[QUOTED PASSAGE]:
I apologize if this topic has been brought up before. I don't frequent this particular forum very often since I don't raise chickens myself. However, I just read a story online about the US Dept. of Agriculture commissioning a study on whether stuffing chickens into small cages makes them miserable. I know that I'd be miserable if I were stuffed in a cage, but I'd be curious to hear what others who actually raise chickens think of the issue.
Another thing that I found interesting was that the article kept referring to the people that raise these chickens as "producers" rather than "farmers".
I'm pretty sure you will hear an unanimous opinion here that caged chickens are probably miserable. Some breeds are known to tolerate "confinement" better than others, but my free range hens are always busy, actively foraging and poking their beaks into everything. I am certain they would be very unhappy in a cage. It is true that the factory hens don't know any other life, but let them out for an hour and I bet they'd never willingly go back!
I think, since the movement of agriculture away from "family farms" toward massive agri-business and corporate controlled ventures (and, yes, I am part of it) the concept of "farmer" has been relegated to a quaint footnote.
Individual "farmers" of crops in the Central Valley of CA own or lease huge tracts of land and are not called farmers, but "growers" by the Industry. Likewise, people or companies do not have farms that raise meat, dairy or egg animals--but instead run large commerical agricultural business that "produce" the end product--meat, milk or eggs, without any real human interaction with individual animals.
There are hidden costs with this (see Michael Pollan's "The Omnivores' Dilemma") but...
Hi Gardensox: You may not frequent this forum, but you are surely welcome, and I like your question.
Personally I agree with PorkPal 100% If you observe caged chickens for very long you also would reach the conclusion not only that it is cruel but distastful to watch. Chickens love to dust bathe, now do they do that in cages? Chickens love to explore, how do they do that in cages? Chickens love to exercise, flap their wings and stretch frequently, how do they get to do that in cages? Chickens do not like living in their own fecies but often have to in cages. The reason I belong to this forum is because my family here love's their chickens and house them in ways that shows respect and concern for these wonderful feathered friends. Haystack...I'm glad you asked.
Thanks for the warm welcome and all the replies, everyone.
Catscan - actually, I am currently reading "The Omnivore's Dilemma" so maybe I'm paying more attention to these issues than I used to. Since I haven't finished the book yet I'm trying to hold off on making any decisions . . . but two things have occured to me so far: 1.) I think I'm now willing to pay more for food than I used to and 2.) I need to trying growing/farming/producing more of the food I eat just so I know what it takes to get food onto a plate. As Pollan wrote, that way I can "eat in full consciousness of everything involved in feeding myself."
WOW GardenSox! You have really impressed me. What a great response, and what a great measure of responsibility. Seriously i'm impressed, and I always love the infor we get from Catsy. She is dynamite. I also am going to read that book. Thanks Cat and Gardensox. Haystack
GardenSox, I think you'll find you've fallen into a nest of Chicken Advocates. Most of the chickens whose Caretakers frequent this board lead a fine life, however long it may be. I have also been trying to be more self-sufficient, and my chickens are now old enough to contribute:)

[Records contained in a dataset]
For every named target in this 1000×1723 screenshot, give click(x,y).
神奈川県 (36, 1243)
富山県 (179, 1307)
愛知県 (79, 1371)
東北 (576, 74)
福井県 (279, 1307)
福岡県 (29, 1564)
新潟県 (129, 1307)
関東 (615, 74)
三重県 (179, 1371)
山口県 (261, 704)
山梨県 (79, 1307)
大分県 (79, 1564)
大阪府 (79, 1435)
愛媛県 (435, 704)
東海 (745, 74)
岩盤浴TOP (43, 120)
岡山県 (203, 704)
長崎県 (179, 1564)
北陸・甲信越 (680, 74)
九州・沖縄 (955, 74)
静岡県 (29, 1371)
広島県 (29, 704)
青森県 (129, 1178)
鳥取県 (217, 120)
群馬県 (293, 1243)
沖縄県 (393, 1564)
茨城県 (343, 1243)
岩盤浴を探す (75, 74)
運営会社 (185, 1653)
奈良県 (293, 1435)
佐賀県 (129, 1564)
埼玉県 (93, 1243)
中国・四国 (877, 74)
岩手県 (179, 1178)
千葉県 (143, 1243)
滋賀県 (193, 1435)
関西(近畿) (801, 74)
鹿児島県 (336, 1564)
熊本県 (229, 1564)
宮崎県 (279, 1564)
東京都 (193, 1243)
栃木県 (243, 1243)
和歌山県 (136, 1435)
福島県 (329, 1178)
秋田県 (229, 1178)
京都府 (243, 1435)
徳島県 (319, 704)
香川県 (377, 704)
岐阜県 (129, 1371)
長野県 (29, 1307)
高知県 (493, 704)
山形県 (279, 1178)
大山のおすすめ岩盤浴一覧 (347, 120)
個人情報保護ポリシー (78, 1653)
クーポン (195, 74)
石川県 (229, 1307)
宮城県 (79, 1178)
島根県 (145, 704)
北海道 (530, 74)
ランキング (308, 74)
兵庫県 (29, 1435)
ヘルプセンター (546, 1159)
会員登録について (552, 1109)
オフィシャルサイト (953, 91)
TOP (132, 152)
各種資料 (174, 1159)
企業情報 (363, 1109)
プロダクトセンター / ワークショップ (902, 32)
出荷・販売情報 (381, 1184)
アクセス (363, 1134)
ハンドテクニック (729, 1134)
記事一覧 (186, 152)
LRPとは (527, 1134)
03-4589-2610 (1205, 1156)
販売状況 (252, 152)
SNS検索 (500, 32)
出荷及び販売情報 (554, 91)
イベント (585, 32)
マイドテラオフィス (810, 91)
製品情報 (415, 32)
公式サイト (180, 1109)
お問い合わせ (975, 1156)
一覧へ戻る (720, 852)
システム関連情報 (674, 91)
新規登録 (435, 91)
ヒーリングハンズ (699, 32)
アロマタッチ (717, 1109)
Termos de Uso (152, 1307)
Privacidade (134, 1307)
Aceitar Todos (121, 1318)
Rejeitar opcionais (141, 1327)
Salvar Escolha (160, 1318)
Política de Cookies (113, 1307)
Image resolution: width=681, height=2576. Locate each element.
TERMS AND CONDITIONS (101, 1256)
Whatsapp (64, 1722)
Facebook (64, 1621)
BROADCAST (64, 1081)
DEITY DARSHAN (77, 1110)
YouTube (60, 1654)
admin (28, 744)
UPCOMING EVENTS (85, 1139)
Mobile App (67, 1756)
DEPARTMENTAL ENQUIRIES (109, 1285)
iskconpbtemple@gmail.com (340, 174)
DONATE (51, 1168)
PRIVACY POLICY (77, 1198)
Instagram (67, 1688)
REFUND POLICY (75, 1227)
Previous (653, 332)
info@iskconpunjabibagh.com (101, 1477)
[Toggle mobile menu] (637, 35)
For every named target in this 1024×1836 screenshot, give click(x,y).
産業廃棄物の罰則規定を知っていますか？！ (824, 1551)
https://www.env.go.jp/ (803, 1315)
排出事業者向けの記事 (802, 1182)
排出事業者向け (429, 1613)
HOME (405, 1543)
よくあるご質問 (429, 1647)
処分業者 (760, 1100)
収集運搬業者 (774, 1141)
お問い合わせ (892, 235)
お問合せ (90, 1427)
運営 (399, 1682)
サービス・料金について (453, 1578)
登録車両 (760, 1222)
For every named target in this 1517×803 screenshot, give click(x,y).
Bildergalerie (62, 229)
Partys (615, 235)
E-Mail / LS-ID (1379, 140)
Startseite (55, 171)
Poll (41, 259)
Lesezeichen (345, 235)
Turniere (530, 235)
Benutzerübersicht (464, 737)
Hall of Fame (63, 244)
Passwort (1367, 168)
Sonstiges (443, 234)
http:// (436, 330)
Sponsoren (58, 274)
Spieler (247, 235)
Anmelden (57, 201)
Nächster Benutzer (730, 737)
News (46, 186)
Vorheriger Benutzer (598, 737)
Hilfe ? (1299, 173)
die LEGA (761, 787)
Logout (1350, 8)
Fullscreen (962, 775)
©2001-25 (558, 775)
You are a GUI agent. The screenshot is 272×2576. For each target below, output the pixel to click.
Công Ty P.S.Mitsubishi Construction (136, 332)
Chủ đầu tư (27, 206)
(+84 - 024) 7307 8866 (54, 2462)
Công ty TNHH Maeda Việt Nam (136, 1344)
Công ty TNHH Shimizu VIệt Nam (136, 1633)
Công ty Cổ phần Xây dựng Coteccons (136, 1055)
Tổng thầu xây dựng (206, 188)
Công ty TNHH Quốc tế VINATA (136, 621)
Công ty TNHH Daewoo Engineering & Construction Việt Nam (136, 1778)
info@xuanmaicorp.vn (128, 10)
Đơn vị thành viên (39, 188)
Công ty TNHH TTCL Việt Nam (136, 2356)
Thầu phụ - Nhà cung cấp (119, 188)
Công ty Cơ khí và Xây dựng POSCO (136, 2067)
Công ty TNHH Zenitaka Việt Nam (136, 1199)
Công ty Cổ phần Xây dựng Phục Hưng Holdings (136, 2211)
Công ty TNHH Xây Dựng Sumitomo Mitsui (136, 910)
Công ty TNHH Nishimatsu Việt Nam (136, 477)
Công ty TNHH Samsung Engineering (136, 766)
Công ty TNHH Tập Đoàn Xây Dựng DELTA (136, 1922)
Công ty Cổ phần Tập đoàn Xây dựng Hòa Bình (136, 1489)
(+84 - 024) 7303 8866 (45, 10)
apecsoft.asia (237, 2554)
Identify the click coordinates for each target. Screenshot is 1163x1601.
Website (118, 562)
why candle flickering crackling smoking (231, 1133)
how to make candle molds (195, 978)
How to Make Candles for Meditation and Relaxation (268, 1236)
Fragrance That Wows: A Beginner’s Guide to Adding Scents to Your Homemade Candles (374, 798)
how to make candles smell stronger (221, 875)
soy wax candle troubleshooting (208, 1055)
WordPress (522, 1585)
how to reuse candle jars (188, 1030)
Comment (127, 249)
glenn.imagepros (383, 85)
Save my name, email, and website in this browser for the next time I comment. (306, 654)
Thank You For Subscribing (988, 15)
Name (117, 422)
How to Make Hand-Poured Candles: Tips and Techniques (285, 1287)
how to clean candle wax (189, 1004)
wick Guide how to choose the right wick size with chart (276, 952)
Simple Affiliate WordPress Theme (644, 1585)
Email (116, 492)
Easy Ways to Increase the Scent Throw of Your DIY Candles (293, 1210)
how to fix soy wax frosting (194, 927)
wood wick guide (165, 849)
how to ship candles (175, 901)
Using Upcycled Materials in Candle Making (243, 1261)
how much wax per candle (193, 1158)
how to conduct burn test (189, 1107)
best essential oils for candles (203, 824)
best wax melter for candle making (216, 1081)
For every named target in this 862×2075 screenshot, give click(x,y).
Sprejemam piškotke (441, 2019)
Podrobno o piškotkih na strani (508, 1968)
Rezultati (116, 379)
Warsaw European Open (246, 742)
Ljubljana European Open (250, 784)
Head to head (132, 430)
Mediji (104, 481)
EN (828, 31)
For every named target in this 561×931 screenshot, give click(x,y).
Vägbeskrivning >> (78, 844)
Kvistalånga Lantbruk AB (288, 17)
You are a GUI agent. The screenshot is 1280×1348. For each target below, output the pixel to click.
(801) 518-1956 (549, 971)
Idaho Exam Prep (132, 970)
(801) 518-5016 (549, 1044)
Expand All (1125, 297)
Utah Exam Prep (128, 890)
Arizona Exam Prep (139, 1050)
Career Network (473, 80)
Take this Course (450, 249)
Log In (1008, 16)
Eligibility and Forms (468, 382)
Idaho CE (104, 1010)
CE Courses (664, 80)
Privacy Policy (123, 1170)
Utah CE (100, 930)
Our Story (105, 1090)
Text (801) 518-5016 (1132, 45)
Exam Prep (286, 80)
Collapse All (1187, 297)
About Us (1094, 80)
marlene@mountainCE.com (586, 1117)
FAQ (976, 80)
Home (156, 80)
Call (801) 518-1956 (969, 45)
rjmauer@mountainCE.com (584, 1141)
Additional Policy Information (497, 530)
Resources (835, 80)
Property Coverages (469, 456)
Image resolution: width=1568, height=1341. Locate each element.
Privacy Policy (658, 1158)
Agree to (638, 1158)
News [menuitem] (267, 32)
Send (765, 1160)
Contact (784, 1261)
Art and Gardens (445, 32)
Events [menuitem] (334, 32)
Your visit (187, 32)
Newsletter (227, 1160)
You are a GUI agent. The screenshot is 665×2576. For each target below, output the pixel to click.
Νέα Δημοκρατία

[TASK DESCRIPTION]: From the forum thread about caged chickens, quote the passage word for word, starting at the words "I'm pretty sure" and stopping after "willingly go back!".

[SOLUTION]:
I'm pretty sure you will hear an unanimous opinion here that caged chickens are probably miserable. Some breeds are known to tolerate "confinement" better than others, but my free range hens are always busy, actively foraging and poking their beaks into everything. I am certain they would be very unhappy in a cage. It is true that the factory hens don't know any other life, but let them out for an hour and I bet they'd never willingly go back!